Golicnik Marko, Olguin Luis F, Feng Guoqiang, Baxter Nicola J, Waltho Jonathan P, Williams Nicholas H, Hollfelder Florian
Department of Biochemistry, University of Cambridge, Cambridge CB2 1GA, United Kingdom.
J Am Chem Soc. 2009 Feb 4;131(4):1575-88. doi: 10.1021/ja806421f.
The isomerization of beta-glucose-1-phosphate (betaG1P) to beta-glucose-6-phosphate (G6P) catalyzed by beta-phosphoglucomutase (betaPGM) has been examined using steady- and presteady-state kinetic analysis. In the presence of low concentrations of beta-glucose-1,6-bisphosphate (betaG16BP), the reaction proceeds through a Ping Pong Bi Bi mechanism with substrate inhibition (kcat = 65 s(-1), K(betaG1P) = 15 microM, K(betaG16BP) = 0.7 microM, Ki = 122 microM). If alphaG16BP is used as a cofactor, more complex kinetic behavior is observed, but the nonlinear progress curves can be fit to reveal further catalytic parameters (kcat = 74 s(-1), K(betaG1P) = 15 microM, K(betaG16BP) = 0.8 microM, Ki = 122 microM, K(alphaG16BP) = 91 microM for productive binding, K(alphaG16BP) = 21 microM for unproductive binding). These data reveal that variations in the substrate structure affect transition-state affinity (approximately 140,000-fold in terms of rate acceleration) substantially more than ground-state binding (110-fold in terms of binding affinity). When fluoride and magnesium ions are present, time-dependent inhibition of the betaPGM is observed. The concentration dependence of the parameters obtained from fitting these progress curves shows that a betaG1P x MgF3(-) x betaPGM inhibitory complex is formed under the reaction conditions.

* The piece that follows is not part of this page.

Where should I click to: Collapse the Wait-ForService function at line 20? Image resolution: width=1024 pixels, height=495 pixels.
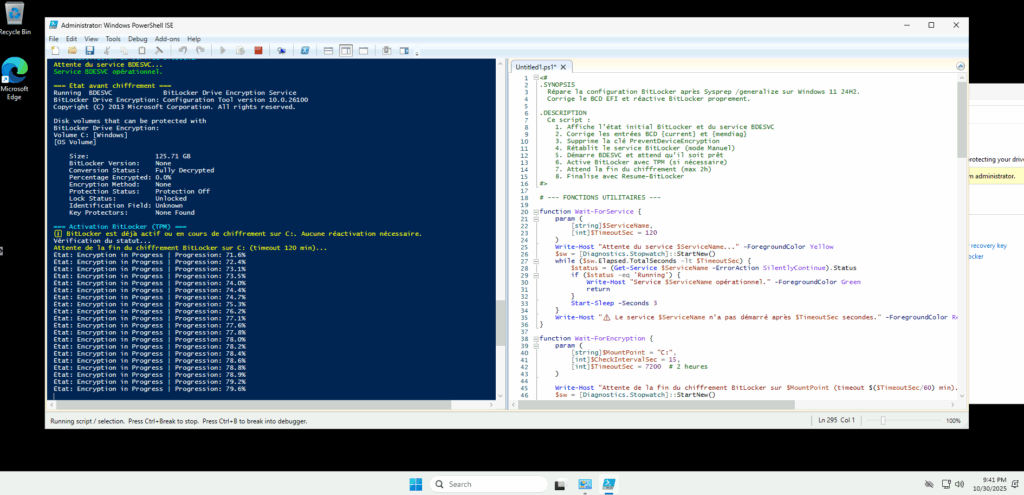(538, 212)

The overall stability constant for this complex is approximately 2 x 10(-16) M(5) and suggests an affinity of the MgF3(-) moiety to this transition-state analogue (TSA) of < or = 70 nM. The detailed kinetic analysis shows how a special type of TSA that does not exist in solution is assembled in the active site of an enzyme. Further experiments show that under the conditions of previous structural studies, phosphorylated glucose only persists when bound to the enzyme as the TSA. The preference for TSA formation when fluoride is present, and the hydrolysis of substrates when it is not, rules out the formation of a stable pentavalent phosphorane intermediate in the active site of betaPGM.
已使用稳态和预稳态动力学分析研究了由β - 磷酸葡萄糖变位酶(βPGM)催化的β - 葡萄糖 - 1 - 磷酸(βG1P)异构化为β - 葡萄糖 - 6 - 磷酸(G6P)的过程。在低浓度的β - 葡萄糖 - 1,6 - 二磷酸(βG16BP)存在下,反应通过乒乓双底物机制进行,存在底物抑制(kcat = 65 s(-1),K(βG1P) = 15 μM,K(βG16BP) = 0.7 μM,Ki = 122 μM)。如果使用αG16BP作为辅因子,则会观察到更复杂的动力学行为,但非线性进程曲线可以拟合以揭示更多催化参数(kcat = 74 s(-1),K(βG1P) = 15 μM,K(βG16BP) = 0.8 μM,Ki = 122 μM,对于有效结合K(αG16BP) = 91 μM,对于无效结合K(αG16BP) = 21 μM)。这些数据表明,底物结构的变化对过渡态亲和力(以速率加速计约为140,000倍)的影响远大于基态结合(以结合亲和力计为110倍)。当存在氟化物和镁离子时,会观察到βPGM的时间依赖性抑制。从拟合这些进程曲线获得的参数的浓度依赖性表明,在反应条件下形成了βG1P x MgF3(-) x βPGM抑制复合物。该复合物的整体稳定性常数约为2 x 10(-16) M(5),表明MgF3(-)部分对这种过渡态类似物(TSA)的亲和力≤70 nM。详细的动力学分析表明了一种在溶液中不存在的特殊类型的TSA是如何在酶的活性位点组装的。进一步的实验表明,在先前结构研究的条件下,磷酸化葡萄糖仅在作为TSA与酶结合时才会持续存在。存在氟化物时对TSA形成的偏好以及不存在氟化物时底物的水解,排除了在βPGM活性位点形成稳定的五价磷烷中间体的可能性。